Índice de El mercader de Venecia de William ShakespearePersonajesActo segundoBiblioteca Virtual Antorcha

ACTO PRIMERO

Escena Primera

Venecia. Una calle.

ANTONIO, SALARINO Y SALANIO

ANTONIO.- No entiendo la causa de mi tristeza. A vosotros y a mi igualmente nos fatiga, pero no sé cuándo ni dónde ni de qué manera la adquirí, ni de qué origen mana. Tanto se ha apoderado de mis sentidos la tristeza, que ni aún acierto a conocerme a mi mismo.

SALARINO.- Tu mente vuela sobre el océano, donde tus naves, con las velas hinchadas, cual señoras o ricas ciudadanas de las olas, dominan a los pequeños traficantes, que cortésmente las saludan cuando las encuentran en su rápida marcha.

SALANIO.- Créeme, señor, si yo tuviese confiada tanta parte de mi fortuna al mar, nunca se alejaria de él mi pensamiento. Pasaría las horas en arrancar el césped para conocer de dónde sopla el viento; buscaria continuamente en el mapa los puertos, los muelles y los escollos, y todo objeto que pudiera traerme desventura me seria pesado y enojoso.

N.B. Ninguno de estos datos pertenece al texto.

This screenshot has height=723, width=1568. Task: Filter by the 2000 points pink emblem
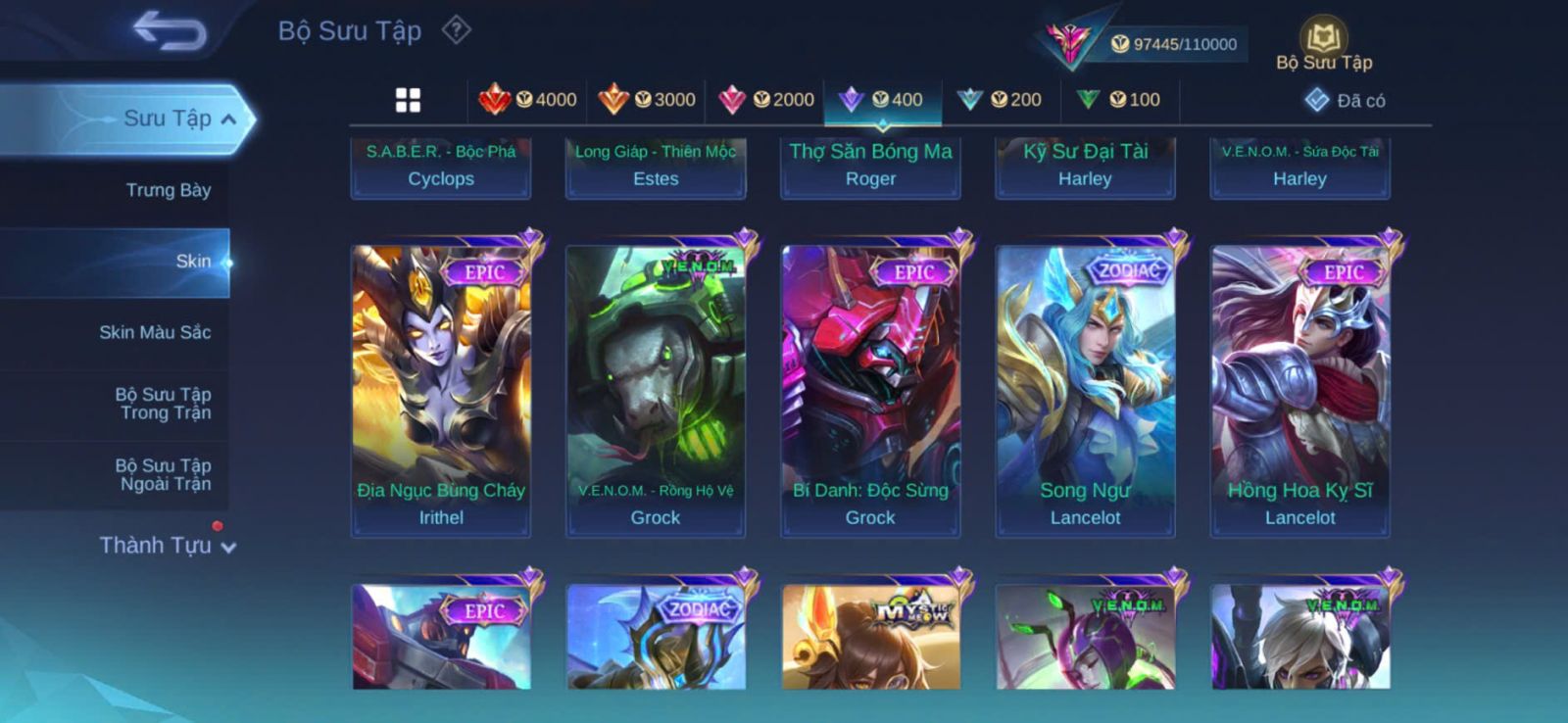[766, 99]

SALARINO.- Al soplar en el caldo, sentiria dolores de fiebre intermitente, pensando que al soplo del viento puede embestir mi bajel. Cuando viera bajar la arena en el reloj, pensaria en los bancos de arena en que mi nave puede encallarse desde el tope a la quilla, como besando su propia sepultura. Al ir a misa, los arcos de la iglesia me harán pensar en los escollos donde puede dar de través mi pobre barco y perderse todo su cargamento, sirviendo las especias orientales para endulzar las olas y mis sedas para engalanarlas. Creería que en un momento iba a desvanecerse mi fortuna. Sólo el pensamiento de que esto pudiera suceder me pone triste. ¿No ha de estarlo Antonio?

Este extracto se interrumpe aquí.